Task goal: Retype all of the material exactly, leaving no line out.

◆ ◆ ◆

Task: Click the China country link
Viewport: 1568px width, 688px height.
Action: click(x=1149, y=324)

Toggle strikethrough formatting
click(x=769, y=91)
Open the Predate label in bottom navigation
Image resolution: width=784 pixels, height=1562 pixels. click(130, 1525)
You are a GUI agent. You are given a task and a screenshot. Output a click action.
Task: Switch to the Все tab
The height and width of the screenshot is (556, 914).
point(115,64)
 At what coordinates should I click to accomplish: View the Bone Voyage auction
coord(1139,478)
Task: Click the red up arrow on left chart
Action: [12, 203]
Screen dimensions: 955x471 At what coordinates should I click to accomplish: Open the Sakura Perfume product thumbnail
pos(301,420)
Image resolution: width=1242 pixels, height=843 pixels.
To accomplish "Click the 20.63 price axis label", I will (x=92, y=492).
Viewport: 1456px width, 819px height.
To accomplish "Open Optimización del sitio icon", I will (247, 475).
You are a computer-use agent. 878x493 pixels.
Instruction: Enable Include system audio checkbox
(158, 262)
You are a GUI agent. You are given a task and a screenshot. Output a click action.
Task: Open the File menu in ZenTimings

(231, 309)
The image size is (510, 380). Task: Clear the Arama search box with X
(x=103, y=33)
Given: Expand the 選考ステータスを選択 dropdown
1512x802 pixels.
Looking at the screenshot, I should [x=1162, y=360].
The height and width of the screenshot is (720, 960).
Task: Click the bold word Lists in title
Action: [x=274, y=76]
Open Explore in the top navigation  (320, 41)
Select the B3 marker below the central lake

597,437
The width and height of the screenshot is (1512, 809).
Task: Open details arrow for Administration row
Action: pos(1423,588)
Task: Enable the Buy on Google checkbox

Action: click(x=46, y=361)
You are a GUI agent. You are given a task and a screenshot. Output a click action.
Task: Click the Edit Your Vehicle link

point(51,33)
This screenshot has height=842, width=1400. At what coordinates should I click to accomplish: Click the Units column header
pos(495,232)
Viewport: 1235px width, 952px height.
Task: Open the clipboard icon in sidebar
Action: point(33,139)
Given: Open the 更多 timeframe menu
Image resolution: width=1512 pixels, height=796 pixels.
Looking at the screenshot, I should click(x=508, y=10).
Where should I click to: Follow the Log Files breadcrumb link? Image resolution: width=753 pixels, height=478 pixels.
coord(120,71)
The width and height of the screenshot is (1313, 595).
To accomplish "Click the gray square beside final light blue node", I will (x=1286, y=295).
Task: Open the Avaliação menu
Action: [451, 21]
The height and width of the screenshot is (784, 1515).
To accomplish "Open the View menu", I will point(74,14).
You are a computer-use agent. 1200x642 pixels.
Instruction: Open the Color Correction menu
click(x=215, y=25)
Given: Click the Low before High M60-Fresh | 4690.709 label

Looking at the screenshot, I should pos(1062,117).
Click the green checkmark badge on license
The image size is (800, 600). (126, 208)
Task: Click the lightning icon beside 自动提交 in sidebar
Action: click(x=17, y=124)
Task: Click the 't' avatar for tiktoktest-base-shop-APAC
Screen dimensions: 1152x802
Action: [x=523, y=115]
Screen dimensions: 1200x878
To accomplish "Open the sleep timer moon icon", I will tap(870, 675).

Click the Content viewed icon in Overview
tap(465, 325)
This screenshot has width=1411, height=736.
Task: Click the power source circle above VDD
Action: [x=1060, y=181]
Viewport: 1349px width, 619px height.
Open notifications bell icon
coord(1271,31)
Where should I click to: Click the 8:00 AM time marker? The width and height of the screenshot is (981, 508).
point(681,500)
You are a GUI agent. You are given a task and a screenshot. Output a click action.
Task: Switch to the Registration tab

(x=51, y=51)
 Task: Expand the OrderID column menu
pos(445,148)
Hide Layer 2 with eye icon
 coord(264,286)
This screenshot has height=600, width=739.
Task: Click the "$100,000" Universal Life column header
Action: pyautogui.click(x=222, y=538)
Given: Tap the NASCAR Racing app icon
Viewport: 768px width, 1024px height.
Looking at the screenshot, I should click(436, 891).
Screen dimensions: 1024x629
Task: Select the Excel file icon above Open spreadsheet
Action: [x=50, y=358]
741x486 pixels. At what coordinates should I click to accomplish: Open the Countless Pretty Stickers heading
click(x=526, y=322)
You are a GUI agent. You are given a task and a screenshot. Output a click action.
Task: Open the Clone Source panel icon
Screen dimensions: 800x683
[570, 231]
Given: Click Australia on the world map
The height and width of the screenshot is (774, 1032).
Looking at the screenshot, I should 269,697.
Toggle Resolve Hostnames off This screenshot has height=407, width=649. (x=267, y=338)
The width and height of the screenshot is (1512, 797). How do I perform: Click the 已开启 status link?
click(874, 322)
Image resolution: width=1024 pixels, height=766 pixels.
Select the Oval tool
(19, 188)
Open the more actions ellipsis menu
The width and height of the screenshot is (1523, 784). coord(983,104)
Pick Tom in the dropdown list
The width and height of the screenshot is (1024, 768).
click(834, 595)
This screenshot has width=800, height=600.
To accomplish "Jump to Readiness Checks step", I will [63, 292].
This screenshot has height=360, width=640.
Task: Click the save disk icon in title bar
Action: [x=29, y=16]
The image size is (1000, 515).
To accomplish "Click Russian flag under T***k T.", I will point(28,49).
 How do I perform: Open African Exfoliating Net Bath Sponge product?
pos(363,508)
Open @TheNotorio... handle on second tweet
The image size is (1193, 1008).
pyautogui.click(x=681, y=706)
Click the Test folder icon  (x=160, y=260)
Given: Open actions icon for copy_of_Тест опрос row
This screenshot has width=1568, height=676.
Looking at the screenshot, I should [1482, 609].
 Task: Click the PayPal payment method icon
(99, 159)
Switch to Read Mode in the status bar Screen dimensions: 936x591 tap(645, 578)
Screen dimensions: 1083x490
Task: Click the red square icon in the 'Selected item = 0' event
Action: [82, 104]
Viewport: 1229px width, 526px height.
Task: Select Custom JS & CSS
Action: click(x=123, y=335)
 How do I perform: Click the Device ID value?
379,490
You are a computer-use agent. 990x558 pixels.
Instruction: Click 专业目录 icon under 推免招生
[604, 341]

◆ ◆ ◆

Output:
Task: Click the China country link
Viewport: 1568px width, 688px height.
Action: click(x=1149, y=324)

Toggle strikethrough formatting
click(x=769, y=91)
Open the Predate label in bottom navigation
Image resolution: width=784 pixels, height=1562 pixels. click(130, 1525)
You are a GUI agent. You are given a task and a screenshot. Output a click action.
Task: Switch to the Все tab
The height and width of the screenshot is (556, 914).
point(115,64)
 At what coordinates should I click to accomplish: View the Bone Voyage auction
coord(1139,478)
Task: Click the red up arrow on left chart
Action: [12, 203]
Screen dimensions: 955x471 At what coordinates should I click to accomplish: Open the Sakura Perfume product thumbnail
pos(301,420)
Image resolution: width=1242 pixels, height=843 pixels.
To accomplish "Click the 20.63 price axis label", I will (x=92, y=492).
Viewport: 1456px width, 819px height.
To accomplish "Open Optimización del sitio icon", I will (247, 475).
You are a computer-use agent. 878x493 pixels.
Instruction: Enable Include system audio checkbox
(158, 262)
You are a GUI agent. You are given a task and a screenshot. Output a click action.
Task: Open the File menu in ZenTimings

(231, 309)
The image size is (510, 380). Task: Clear the Arama search box with X
(x=103, y=33)
Given: Expand the 選考ステータスを選択 dropdown
1512x802 pixels.
Looking at the screenshot, I should [x=1162, y=360].
The height and width of the screenshot is (720, 960).
Task: Click the bold word Lists in title
Action: [x=274, y=76]
Open Explore in the top navigation  (320, 41)
Select the B3 marker below the central lake

597,437
The width and height of the screenshot is (1512, 809).
Task: Open details arrow for Administration row
Action: pos(1423,588)
Task: Enable the Buy on Google checkbox

Action: click(x=46, y=361)
You are a GUI agent. You are given a task and a screenshot. Output a click action.
Task: Click the Edit Your Vehicle link

point(51,33)
This screenshot has height=842, width=1400. At what coordinates should I click to accomplish: Click the Units column header
pos(495,232)
Viewport: 1235px width, 952px height.
Task: Open the clipboard icon in sidebar
Action: point(33,139)
Given: Open the 更多 timeframe menu
Image resolution: width=1512 pixels, height=796 pixels.
Looking at the screenshot, I should click(x=508, y=10).
Where should I click to: Follow the Log Files breadcrumb link? Image resolution: width=753 pixels, height=478 pixels.
coord(120,71)
The width and height of the screenshot is (1313, 595).
To accomplish "Click the gray square beside final light blue node", I will (x=1286, y=295).
Task: Open the Avaliação menu
Action: [451, 21]
The height and width of the screenshot is (784, 1515).
To accomplish "Open the View menu", I will point(74,14).
You are a computer-use agent. 1200x642 pixels.
Instruction: Open the Color Correction menu
click(x=215, y=25)
Given: Click the Low before High M60-Fresh | 4690.709 label

Looking at the screenshot, I should pos(1062,117).
Click the green checkmark badge on license
The image size is (800, 600). (126, 208)
Task: Click the lightning icon beside 自动提交 in sidebar
Action: click(x=17, y=124)
Task: Click the 't' avatar for tiktoktest-base-shop-APAC
Screen dimensions: 1152x802
Action: [x=523, y=115]
Screen dimensions: 1200x878
To accomplish "Open the sleep timer moon icon", I will tap(870, 675).

Click the Content viewed icon in Overview
tap(465, 325)
This screenshot has width=1411, height=736.
Task: Click the power source circle above VDD
Action: [x=1060, y=181]
Viewport: 1349px width, 619px height.
Open notifications bell icon
coord(1271,31)
Where should I click to: Click the 8:00 AM time marker? The width and height of the screenshot is (981, 508).
point(681,500)
You are a GUI agent. You are given a task and a screenshot. Output a click action.
Task: Switch to the Registration tab

(x=51, y=51)
 Task: Expand the OrderID column menu
pos(445,148)
Hide Layer 2 with eye icon
 coord(264,286)
This screenshot has height=600, width=739.
Task: Click the "$100,000" Universal Life column header
Action: pyautogui.click(x=222, y=538)
Given: Tap the NASCAR Racing app icon
Viewport: 768px width, 1024px height.
Looking at the screenshot, I should click(436, 891).
Screen dimensions: 1024x629
Task: Select the Excel file icon above Open spreadsheet
Action: [x=50, y=358]
741x486 pixels. At what coordinates should I click to accomplish: Open the Countless Pretty Stickers heading
click(x=526, y=322)
You are a GUI agent. You are given a task and a screenshot. Output a click action.
Task: Open the Clone Source panel icon
Screen dimensions: 800x683
[570, 231]
Given: Click Australia on the world map
The height and width of the screenshot is (774, 1032).
Looking at the screenshot, I should 269,697.
Toggle Resolve Hostnames off This screenshot has height=407, width=649. (x=267, y=338)
The width and height of the screenshot is (1512, 797). How do I perform: Click the 已开启 status link?
click(874, 322)
Image resolution: width=1024 pixels, height=766 pixels.
Select the Oval tool
(19, 188)
Open the more actions ellipsis menu
The width and height of the screenshot is (1523, 784). coord(983,104)
Pick Tom in the dropdown list
The width and height of the screenshot is (1024, 768).
click(834, 595)
This screenshot has width=800, height=600.
To accomplish "Jump to Readiness Checks step", I will [63, 292].
This screenshot has height=360, width=640.
Task: Click the save disk icon in title bar
Action: [x=29, y=16]
The image size is (1000, 515).
To accomplish "Click Russian flag under T***k T.", I will point(28,49).
 How do I perform: Open African Exfoliating Net Bath Sponge product?
pos(363,508)
Open @TheNotorio... handle on second tweet
The image size is (1193, 1008).
pyautogui.click(x=681, y=706)
Click the Test folder icon  (x=160, y=260)
Given: Open actions icon for copy_of_Тест опрос row
This screenshot has width=1568, height=676.
Looking at the screenshot, I should [1482, 609].
 Task: Click the PayPal payment method icon
(99, 159)
Switch to Read Mode in the status bar Screen dimensions: 936x591 tap(645, 578)
Screen dimensions: 1083x490
Task: Click the red square icon in the 'Selected item = 0' event
Action: [82, 104]
Viewport: 1229px width, 526px height.
Task: Select Custom JS & CSS
Action: click(x=123, y=335)
 How do I perform: Click the Device ID value?
379,490
You are a computer-use agent. 990x558 pixels.
Instruction: Click 专业目录 icon under 推免招生
[604, 341]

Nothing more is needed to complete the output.